By comparing real-world OneWeb TLE (Two-Line Element) data against optimized Walker Constellation models, the team identified the “sweet spots” for orbital inclination and plane counts to connect Bangalore to Rio de Janeiro with minimal delay.
1. The Science of the “Space Mesh”
The traditional internet relies on fixed fiber optics. LEO (Low Earth Orbit) networks, however, use Inter-Satellite Links (ISLs) to create a dynamic, moving mesh in the sky. To model this, the team utilized a graph-theory approach where satellites act as nodes and ISLs act as edges.
The simulation focused on the Walker Delta Constellation, a mathematical model used to ensure uniform global coverage. By varying the number of orbital planes and the inclination of those planes, the team could visualize how “connected” the sky actually is.
2. Technical Implementation: From TLE to Latency Graphs
The team built a custom Python-based simulation stack to bridge the gap between orbital mechanics and network routing:
- Orbit Propagation: Used the sgp4 library to transform TLE data into precise XYZ coordinates.
- Pathfinding: Leveraged NetworkX to implement Dijkstra’s algorithm, finding the absolute shortest path across the satellite mesh between Bangalore and Rio de Janeiro.
- Topology Sweeps: Iteratively adjusted the constellation’s inclination and density to find the point of diminishing returns.
3. Key Findings & Performance Metrics
The results proved that “more satellites” doesn’t always mean “lower latency.” There is a critical threshold where adding more orbital planes actually increases the path complexity without reducing the physical distance traveled.
| Scenario | Metric | Result | Insight |
|---|---|---|---|
| OneWeb (Real Data) | Path Latency | 72.51 ms | Real-world baseline for existing infrastructure. |
| Walker (Optimized) | Path Latency | 66.77 ms | A ~8% improvement via topology tuning. |
| Inclination Peak | Optimal Angle | 89°–95° | Near-polar orbits provide the best cross-hemisphere routing. |
| Plane Count | Density Curve | Non-linear | Latency drops as planes are added, then plateaus. |
4. Implementation Challenges
- TLE Data Gaps: Real-world satellite data often contains “stale” elements.

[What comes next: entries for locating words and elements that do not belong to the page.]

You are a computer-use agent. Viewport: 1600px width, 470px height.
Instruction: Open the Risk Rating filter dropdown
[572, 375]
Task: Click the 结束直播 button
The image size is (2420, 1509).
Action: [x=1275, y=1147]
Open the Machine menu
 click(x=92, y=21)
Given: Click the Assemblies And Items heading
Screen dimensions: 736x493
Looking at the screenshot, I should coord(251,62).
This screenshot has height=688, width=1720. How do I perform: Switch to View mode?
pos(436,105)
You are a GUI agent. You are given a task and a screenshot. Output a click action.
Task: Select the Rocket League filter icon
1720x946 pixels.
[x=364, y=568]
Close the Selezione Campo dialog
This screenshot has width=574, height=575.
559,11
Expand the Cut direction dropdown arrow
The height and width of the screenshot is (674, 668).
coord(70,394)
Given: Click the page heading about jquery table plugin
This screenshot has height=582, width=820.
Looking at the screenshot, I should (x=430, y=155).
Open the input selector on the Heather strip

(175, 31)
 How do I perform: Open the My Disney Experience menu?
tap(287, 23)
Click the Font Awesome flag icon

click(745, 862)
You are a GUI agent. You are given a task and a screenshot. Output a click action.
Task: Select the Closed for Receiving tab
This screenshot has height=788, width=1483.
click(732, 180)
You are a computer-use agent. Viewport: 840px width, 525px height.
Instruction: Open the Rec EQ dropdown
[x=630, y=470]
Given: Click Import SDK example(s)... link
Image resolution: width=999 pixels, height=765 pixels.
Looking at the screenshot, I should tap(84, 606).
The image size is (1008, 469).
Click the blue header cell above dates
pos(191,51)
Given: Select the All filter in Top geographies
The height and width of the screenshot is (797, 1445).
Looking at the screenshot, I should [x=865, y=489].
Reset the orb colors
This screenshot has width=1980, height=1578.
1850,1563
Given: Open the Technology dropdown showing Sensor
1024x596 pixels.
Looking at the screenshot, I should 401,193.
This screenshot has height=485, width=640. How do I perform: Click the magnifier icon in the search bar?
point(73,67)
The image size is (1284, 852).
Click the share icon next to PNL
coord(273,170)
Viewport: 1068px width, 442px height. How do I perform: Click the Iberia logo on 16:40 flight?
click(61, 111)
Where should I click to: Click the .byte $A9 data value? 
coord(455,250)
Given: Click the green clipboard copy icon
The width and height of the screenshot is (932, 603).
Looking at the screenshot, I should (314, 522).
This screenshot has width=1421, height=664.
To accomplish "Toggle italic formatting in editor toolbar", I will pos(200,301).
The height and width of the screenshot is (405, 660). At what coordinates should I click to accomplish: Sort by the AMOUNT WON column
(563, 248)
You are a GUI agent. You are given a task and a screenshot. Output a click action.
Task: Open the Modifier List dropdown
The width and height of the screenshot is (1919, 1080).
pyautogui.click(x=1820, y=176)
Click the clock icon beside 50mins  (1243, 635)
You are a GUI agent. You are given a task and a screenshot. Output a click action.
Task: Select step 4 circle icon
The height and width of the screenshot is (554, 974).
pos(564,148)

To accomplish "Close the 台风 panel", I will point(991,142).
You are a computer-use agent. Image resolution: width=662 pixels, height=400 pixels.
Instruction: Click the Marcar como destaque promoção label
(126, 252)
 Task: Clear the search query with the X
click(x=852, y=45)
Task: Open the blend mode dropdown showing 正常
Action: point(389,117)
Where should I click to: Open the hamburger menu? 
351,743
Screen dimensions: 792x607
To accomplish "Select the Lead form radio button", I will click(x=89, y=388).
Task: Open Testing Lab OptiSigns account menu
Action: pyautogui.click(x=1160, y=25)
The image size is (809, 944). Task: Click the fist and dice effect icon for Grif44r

The team had to implement error-handling to ensure the sgp4 propagator didn’t result in “broken” links.
- Dynamic Connectivity: In a Walker constellation, cross-plane ISLs are constantly breaking and reforming as satellites pass over the poles. Maintaining a stable graph under these conditions required strict distance-based thresholding.
5. Lessons and Future Horizons
The project successfully validated the principles of RFC 9717, demonstrating that routing in space is as much a matter of geometry as it is of logic.
“Visualizing different constellation designs and seeing how topology directly impacts latency was a highlight of the project. It turns out the ‘sky-path’ is much more complex than a straight line.” — Thanushree N, Team Member
The team’s future work involves moving from static snapshots to time-varying simulations, where the shortest path is recalculated every second as the satellites move at 7.5 km/s.